Cependant, sa mère a accepté de l’aider à se rendre à Mexico, où la pratique était légale bien avant qu’elle ne devienne une loi nationale. « J’ai eu de la chance : ma mère ne soutient pas l’avortement et a été très déçue, mais elle me soutenait toujours. Elle avait un bon travail à l’époque, donc nous pouvions nous permettre de prendre l’avion pour le Mexique et d’y rester une semaine pour le faire. Mais beaucoup d’autres ne peuvent pas le faire », a-t-elle déclaré à CNN.
« Nous connaissons tous une femme qui a avorté, c’est juste que personne ne sait qui elle est. Nous n’en parlons pas parce que c’est encore un tabou, caché, mais tout le monde le sait », a-t-elle déclaré.
Les tabous sociaux et la honte publique autour de la question restent des obstacles persistants à l’éducation et à l’accès à l’avortement, selon les militants du droit à l’avortement.

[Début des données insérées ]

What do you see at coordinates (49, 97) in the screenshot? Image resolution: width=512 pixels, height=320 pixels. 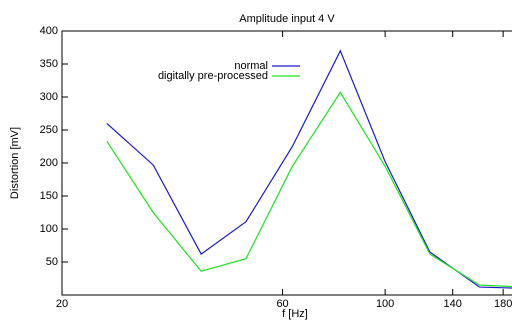 I see `y-tick-label: 300` at bounding box center [49, 97]. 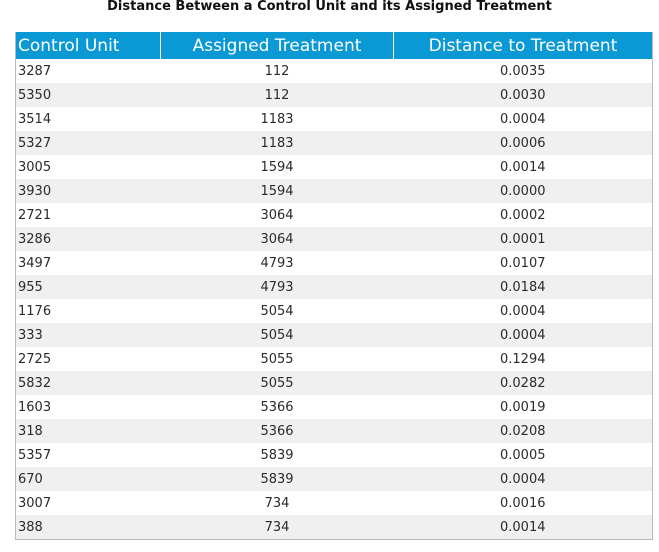 I want to click on table-row: 3007 734 0.0016, so click(x=334, y=503).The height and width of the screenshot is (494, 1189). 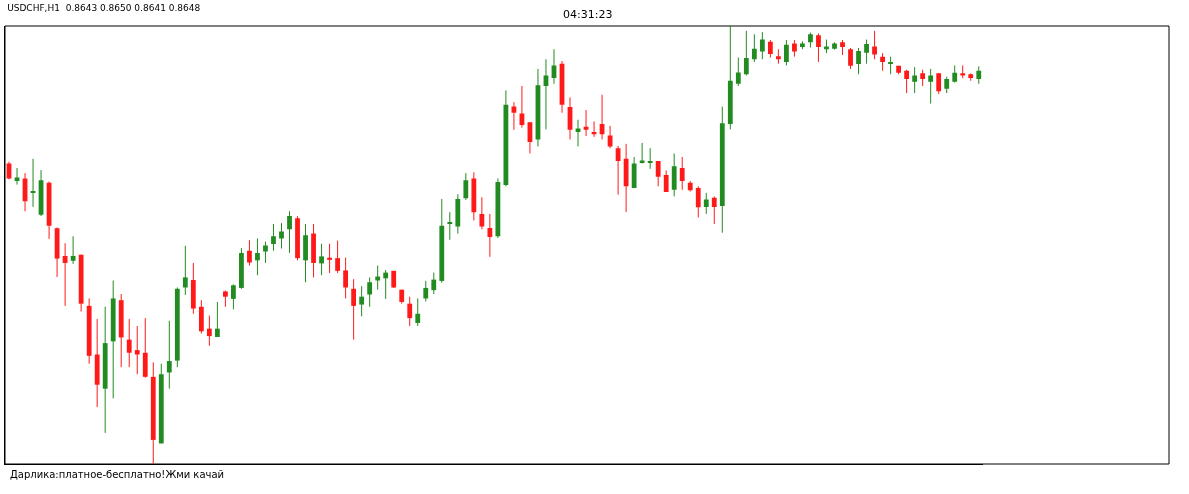 What do you see at coordinates (588, 14) in the screenshot?
I see `text: 04:31:23` at bounding box center [588, 14].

« Il s’agit également de changer les mentalités », a déclaré le Dr Laura Gil, gynécologue à Bogota, qui a signé l’une des pétitions adressées à la Cour constitutionnelle colombienne pour modifier la loi. « Nous n’essayons pas de faire changer d’avis les gens sur l’avortement – c’est une question qui n’est importante que pour les femmes qui sont confrontées à une grossesse non désirée.
« Il s’agit pour les gens de comprendre que, quelle que soit leur opinion, l’avortement est un droit », a-t-elle déclaré.